Hypoxia suppresses osteogenesis of bone mesenchymal stem cells via the extracellular signal‑regulated 1/2 and p38‑mitogen activated protein kinase signaling pathways.

Abstract

There is a growing body of evidence indicating an association between osteoporosis and vascular diseases, which are associated with reduced blood supply. Decreased vascular flow results in a hypoxic gradient in the local microenvironment, affecting local bone remodeling. Bone mesenchymal stem cells (BMSCs) have been demonstrated to be the key to bone remodeling. To elucidate the molecular mechanisms involved in vascular supply and osteoporosis, the present study investigated the effect of hypoxia on BMSCs invitro during osteogenesis.
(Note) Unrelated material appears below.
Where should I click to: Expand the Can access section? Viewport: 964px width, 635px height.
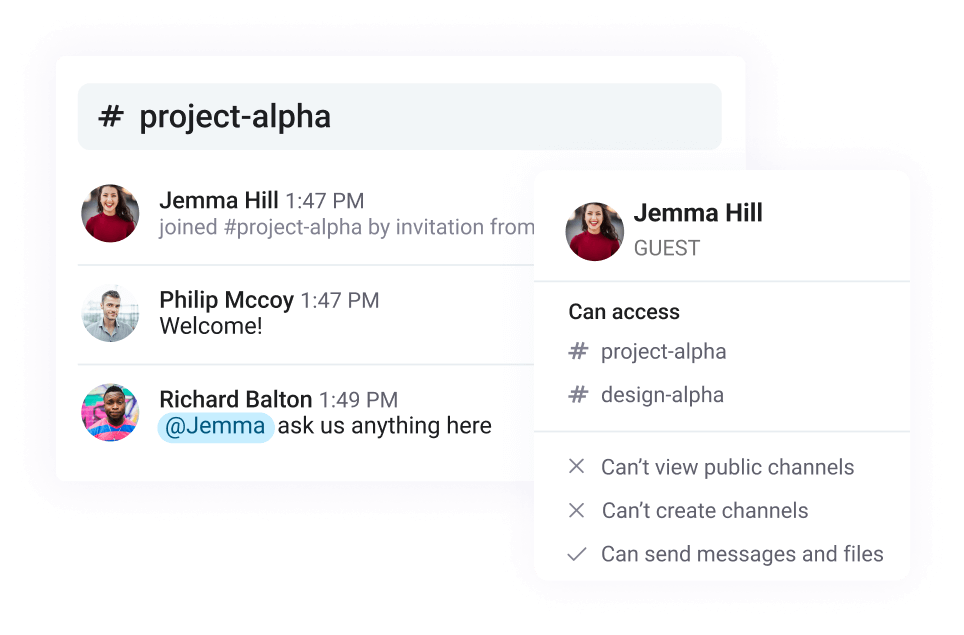[623, 312]
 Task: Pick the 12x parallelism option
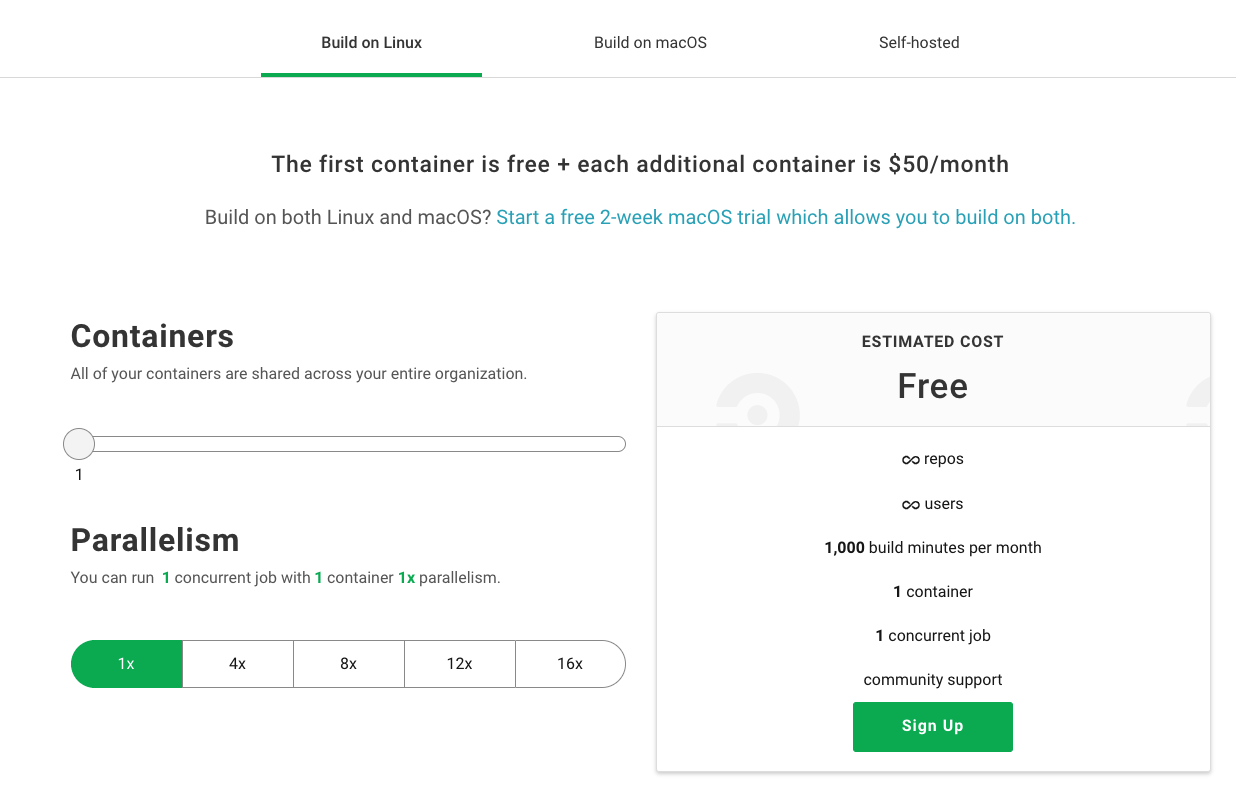[x=460, y=664]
The BMSC osteogenesis process was evaluated by alkaline phosphatase (ALP) activity assay and the mRNA expression of the osteogenic markers runt‑related transcription factor 2 (Runx2), ALP and osteocalcin. The function of extracellular signal‑regulated kinase (ERK)1/2 and p38 kinase were studied under hypoxia using specific inhibitors. The results demonstrated that hypoxia reduces the osteogenic differentiation of BMSCs by inactivating Runx2, followed by decreased ALP activity and mRNA expression levels of ALP, collagen type I and osteocalcin. Furthermore, these data suggested that the ERK1/2 and p38‑mitogen activated protein kinase signaling pathways might participate in hypoxia‑induced differentiation of BMSCs toward the osteogenic phenotype. Compared with ERK1/2, the p38‑Runx2 signaling pathway might exert a relatively more prominent effect in the above process. These findings may help to elucidate the pathophysiology of osteoporosis caused by decreased vascular supply.